What can such an image and the others before it  tell us? Aside from the esoteric idea of looking at the world around us with a sense of wonder but without judgement, at another level what are these Metro-tales really narrating? It’s actually hard to describe the images in words because Aditya has chosen very obscure ways of depicting signs of social change and behaviour patterns where so much westernisation has percolated through the various strata of society, noted through dress-codes and more.

An almost obese Buddhist monk, eyes closed, one hand placed on each knee, is wearing sleeveless saffron and maroon robes. The white head phones inside his ears could belong to an i-pod or i-phone, but is he listening to music or meditating on this crowded train? Another man sleeps, and there are tired-looking travellers who choose not to take a nap, someone fiddling with his cell phone, someone talking on one. And, a lone man, in what seems like an empty compartment, who looks as if he has lost his way in life.  The prize shot is one taken between colourful bandwallahs, en route to a wedding or on their way back, one of them asleep and another anxiously posing. Is that a selfie? 

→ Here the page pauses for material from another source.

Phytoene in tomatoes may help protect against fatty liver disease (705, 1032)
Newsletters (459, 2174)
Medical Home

Tell-tales of everyday life depicting the angst of a chaotic society undergoing change both social and economic, peppered with photographic humour of quirky shots featuring of only shoes and various patterns, in stripes and checks on shirts and trousers of male attire, on the metro. Not to forget blue-jean clad legs in rubber slippers, feet propped up on the steel pillar in front of the seat they occupied, bringing forth the question: would one not see this lack of civic sense, on public transport, anywhere else in the world?

It’s a subtle commentary, but that is what is so special about these images. They reveal, in a way, that it is your perception, drawn from your experience and understanding of the world that determines what you see. The photographer takes you on a journey of self-exploration, through the curiosity of your own questioning mind, beyond the obvious, to form an insightful picture of that moment frozen in time. The images capture within their ambit a slice of life where, paraphrasing William Blake, we can see a whole world in the unusual perspective of Aditya Dhawan’s lens.